EXTRACT =>

Source: Discovery |

This behavior is consistent with quantum mechanical theory and has been demonstrated experimentally, and it is accepted by the physics community. However there is some debate about a possible underlying mechanism that enables this correlation to occur even when the separation distance is large. The difference in opinion derives from espousal of various interpretations of quantum mechanics.

Research into quantum entanglement was initiated by a paper of Albert Einstein, Boris Podolsky and Nathan Rosen in 1935; the EPR paradox, and several papers by Erwin Schrödinger shortly thereafter.Although these first studies focused on the counterintuitive properties of entanglement, with the aim of criticizing quantum mechanics, eventually entanglement was verified experimentally, and recognized as a valid, fundamental feature of quantum mechanics; the focus of the research has now changed to its utilization as a resource for communication and computation.

Quantum systems can become entangled through various types of interactions (see section on methods below). If entangled, one object cannot be fully described without considering the other(s). They remain in a quantum superposition and share a single quantum state until a measurement is made.

An example of entanglement occurs when subatomic particles decay into other particles. These decay events obey the various conservation laws, and as a result, pairs of particles can be generated so that they are in some specific quantum states. For instance, a pair of these particles may be generated having a two-state spin: one must be spin up and the other must be spin down. This type of entangled pair, where the particles always have opposite spin, is known as the spin anti-correlated case, and if the probabilities for measuring each spin are equal, the pair is said to be in the singlet state.

PROVIDED RECORDS =>
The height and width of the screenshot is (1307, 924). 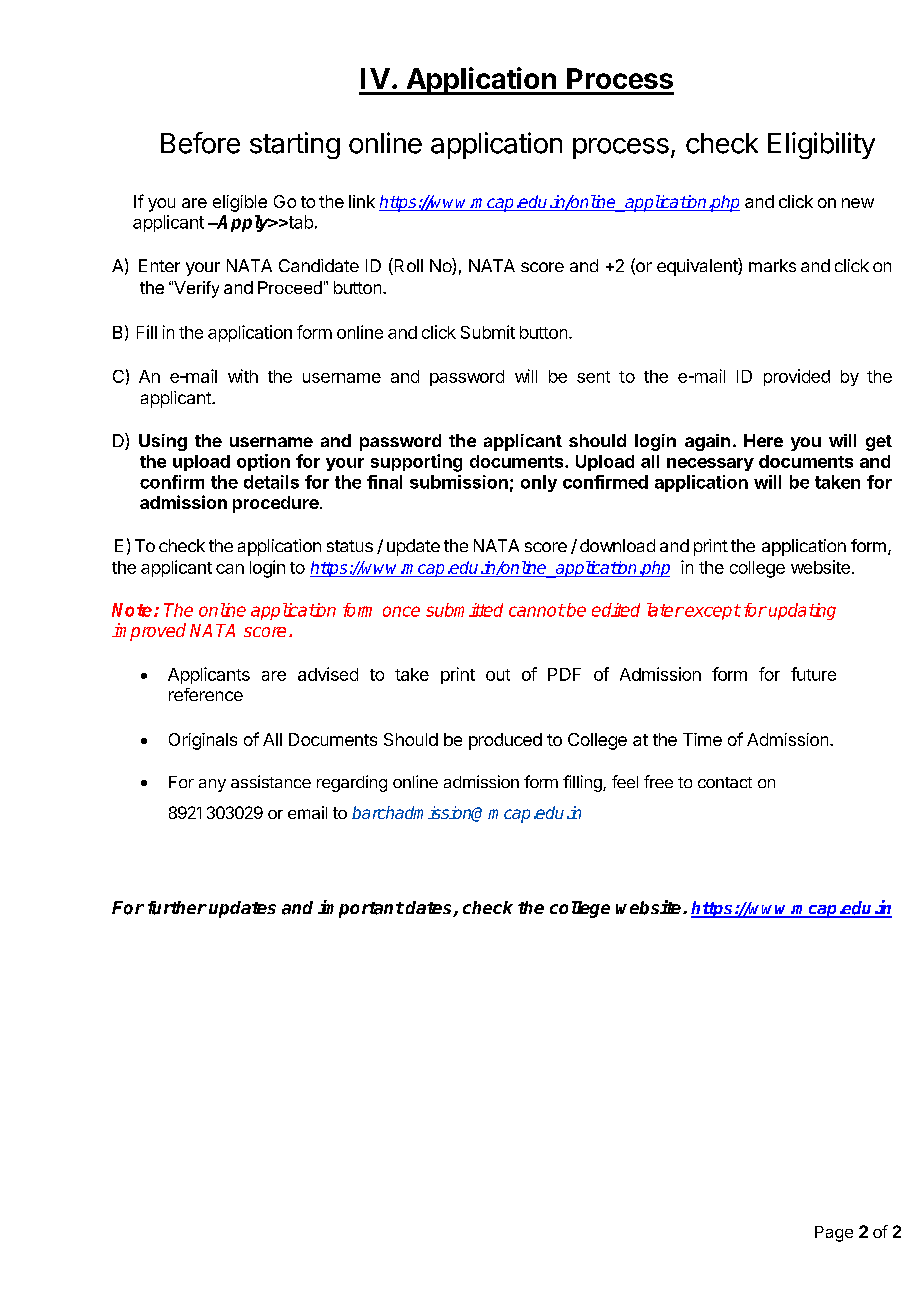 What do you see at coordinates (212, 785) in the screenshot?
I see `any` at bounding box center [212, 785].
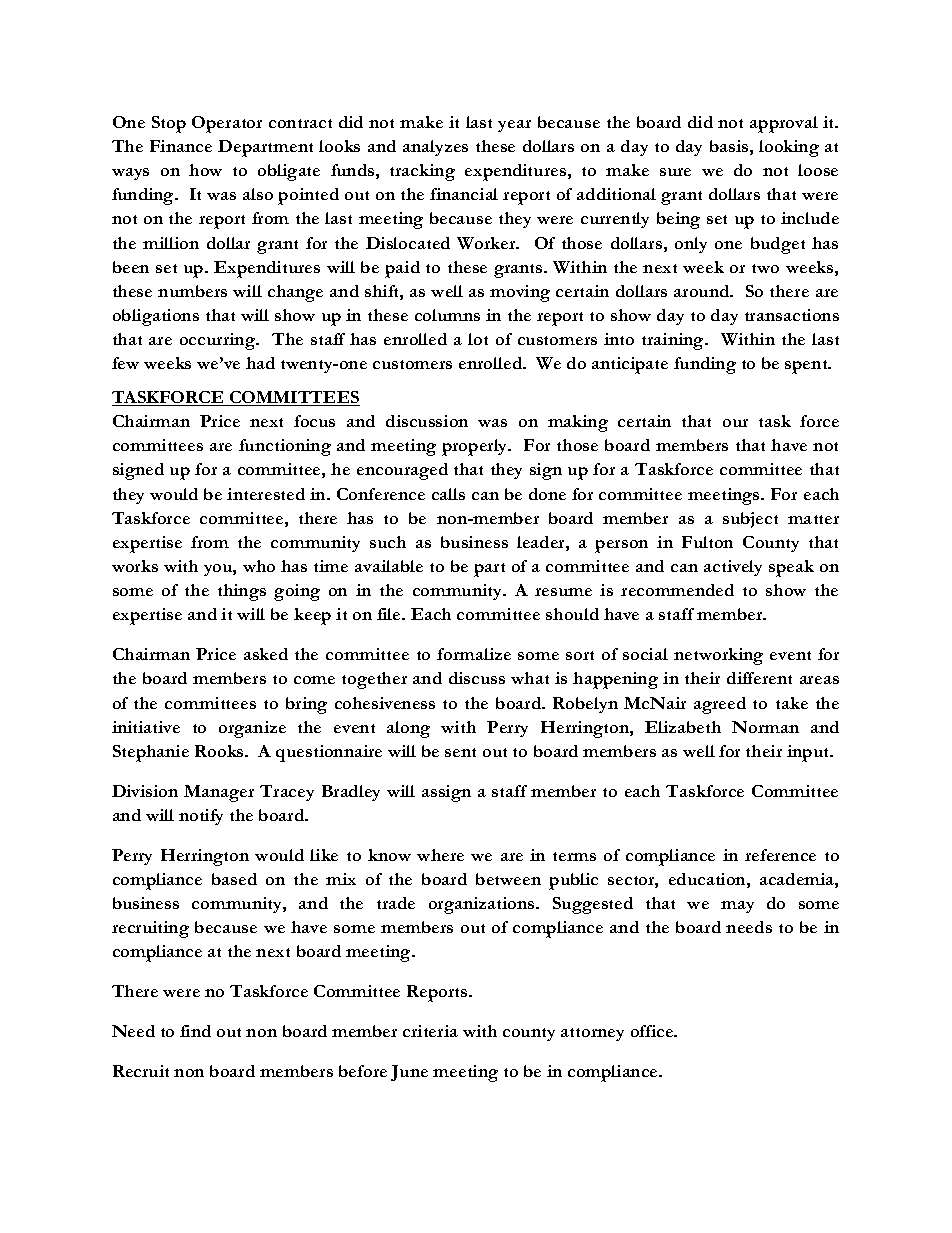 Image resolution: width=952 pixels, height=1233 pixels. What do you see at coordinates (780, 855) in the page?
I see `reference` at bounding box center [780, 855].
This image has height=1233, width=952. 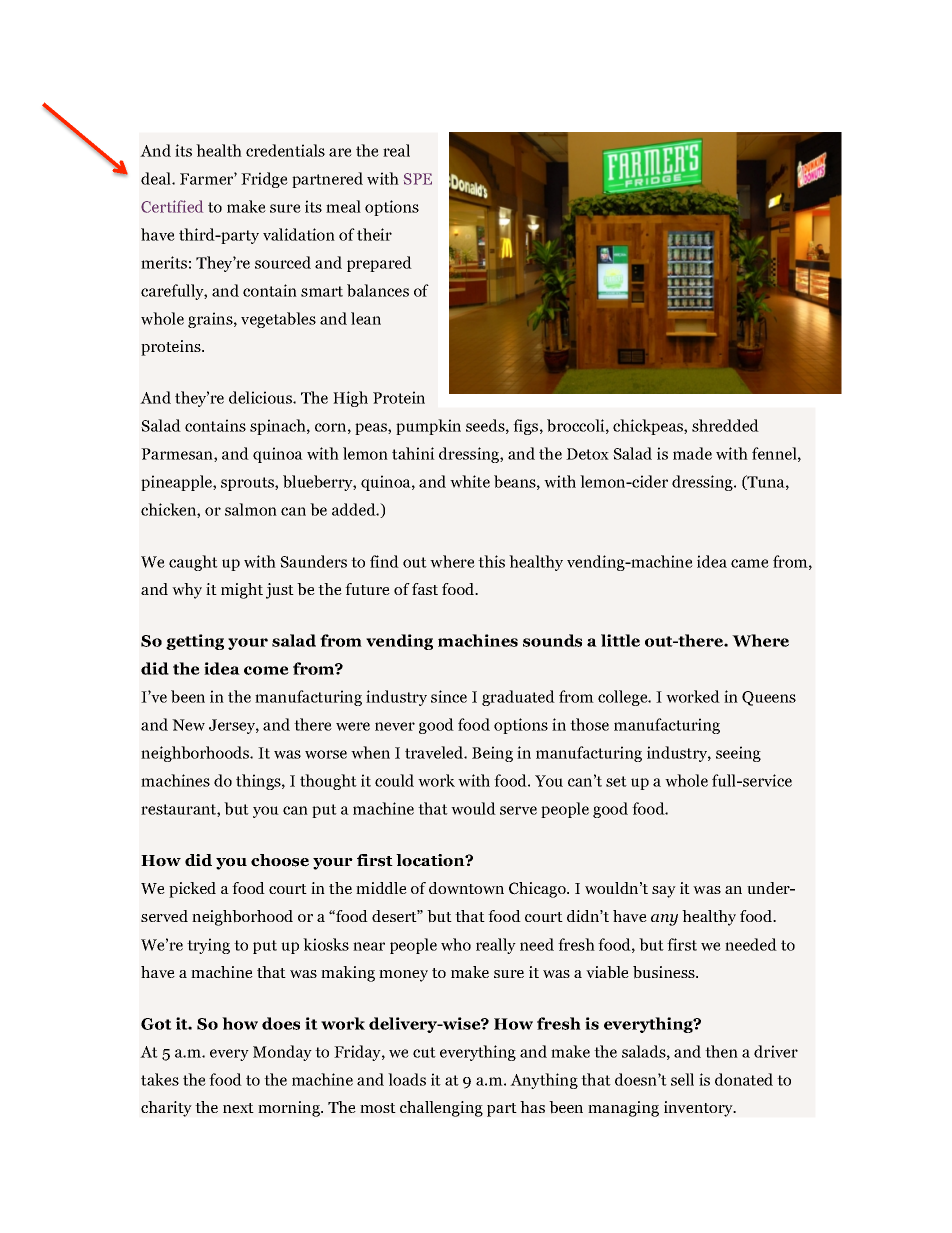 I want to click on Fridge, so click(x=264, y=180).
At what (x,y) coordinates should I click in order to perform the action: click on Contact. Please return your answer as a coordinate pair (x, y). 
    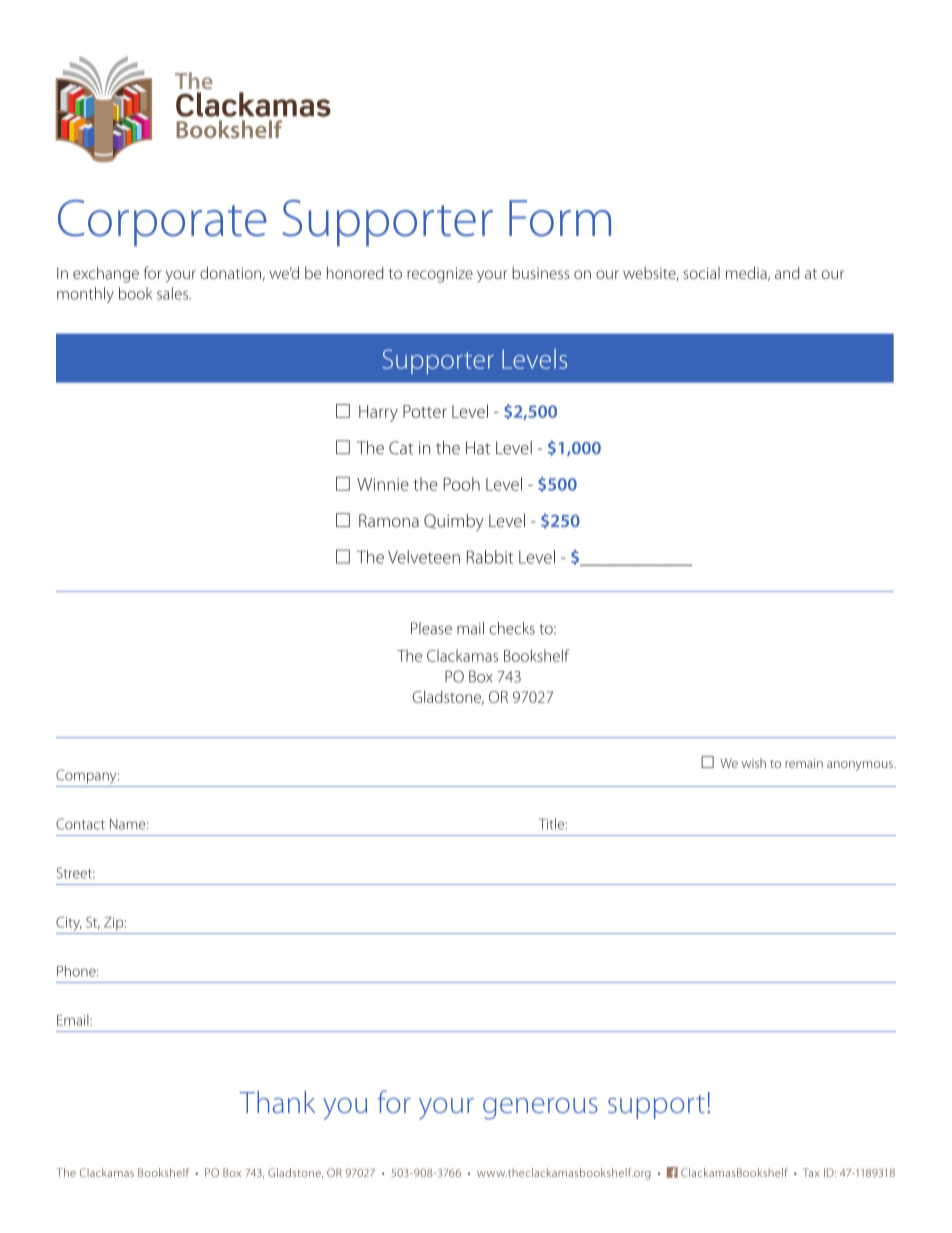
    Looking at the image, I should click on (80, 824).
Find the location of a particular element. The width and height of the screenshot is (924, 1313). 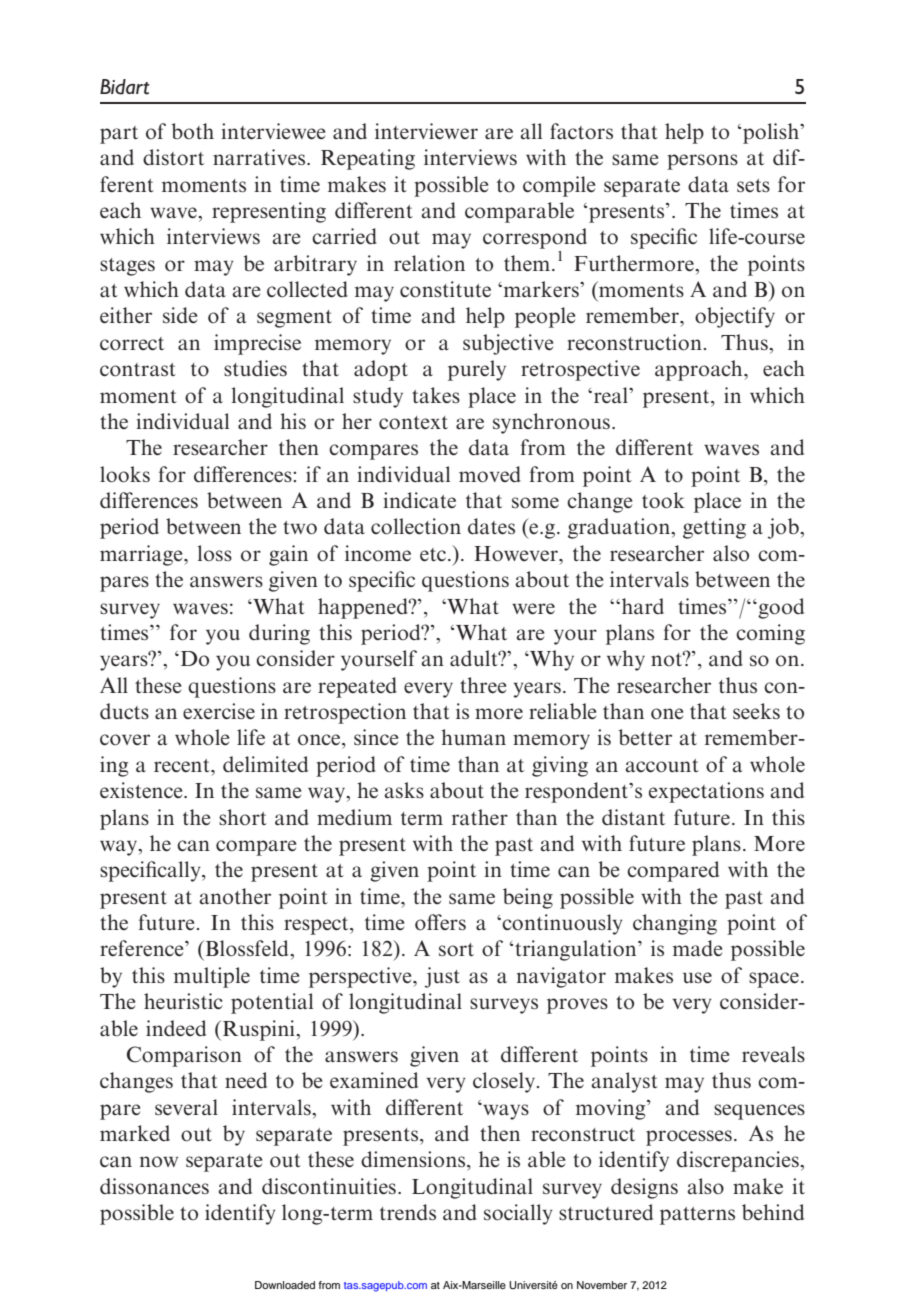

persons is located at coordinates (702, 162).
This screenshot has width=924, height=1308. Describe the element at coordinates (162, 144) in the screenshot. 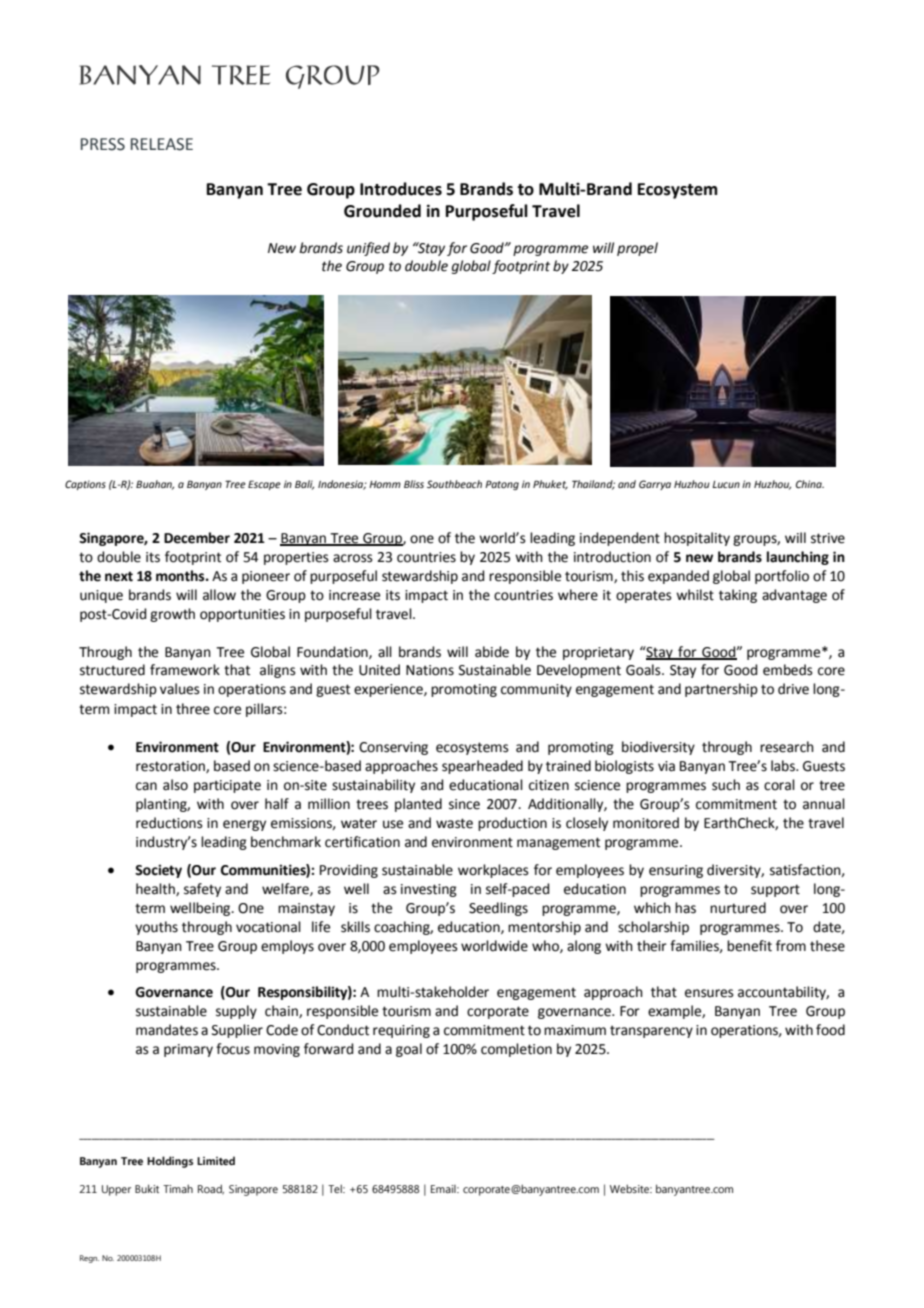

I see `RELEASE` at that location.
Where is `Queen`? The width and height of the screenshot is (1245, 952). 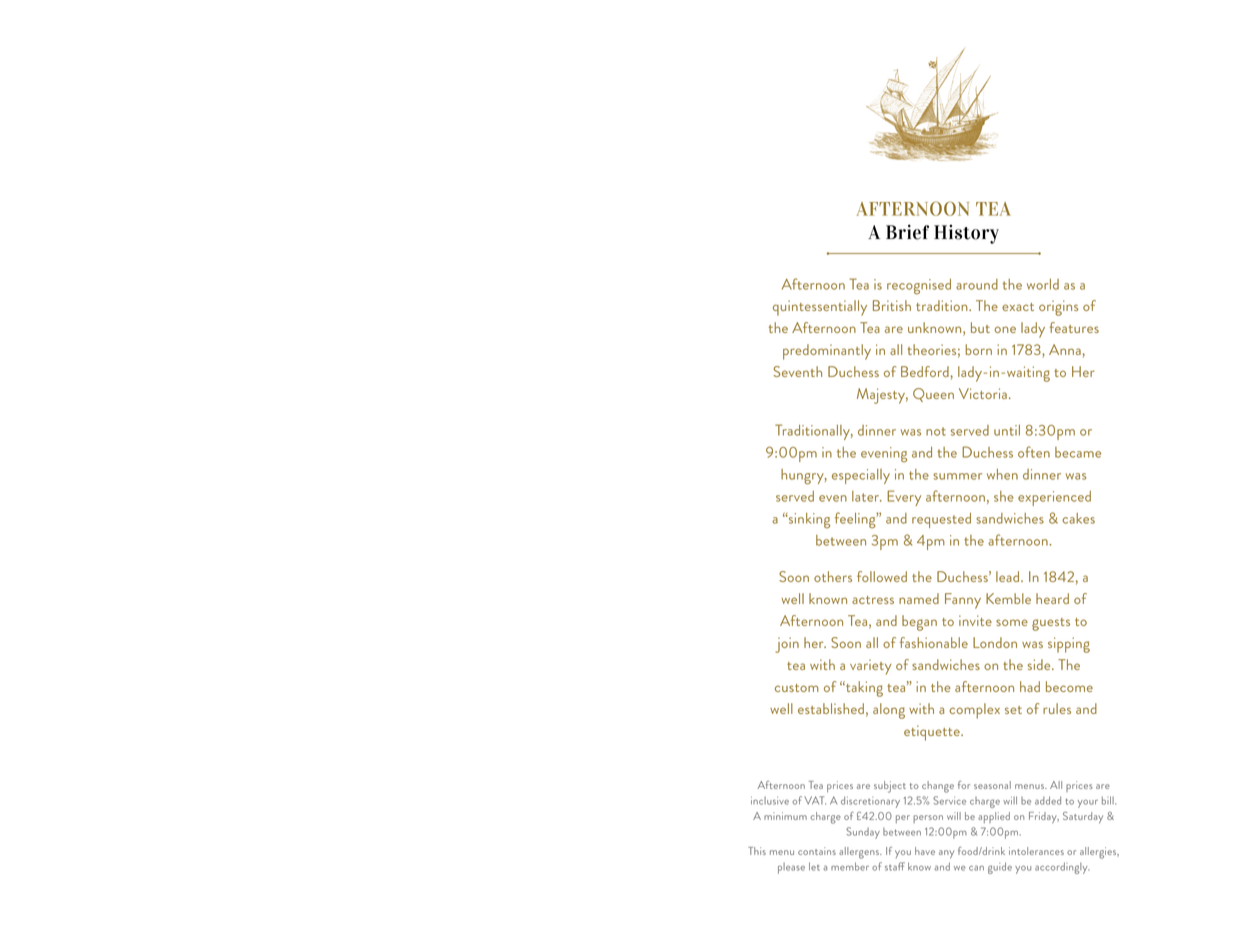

PROBLEM DETAILS => Transcribe the quantum entanglement text word for word, from "Research into quantum" up to and including "measurement is made.".

TASK SOLUTION =>
Research into quantum entanglement was initiated by a paper of Albert Einstein, Boris Podolsky and Nathan Rosen in 1935; the EPR paradox, and several papers by Erwin Schrödinger shortly thereafter.Although these first studies focused on the counterintuitive properties of entanglement, with the aim of criticizing quantum mechanics, eventually entanglement was verified experimentally, and recognized as a valid, fundamental feature of quantum mechanics; the focus of the research has now changed to its utilization as a resource for communication and computation.

Quantum systems can become entangled through various types of interactions (see section on methods below). If entangled, one object cannot be fully described without considering the other(s). They remain in a quantum superposition and share a single quantum state until a measurement is made.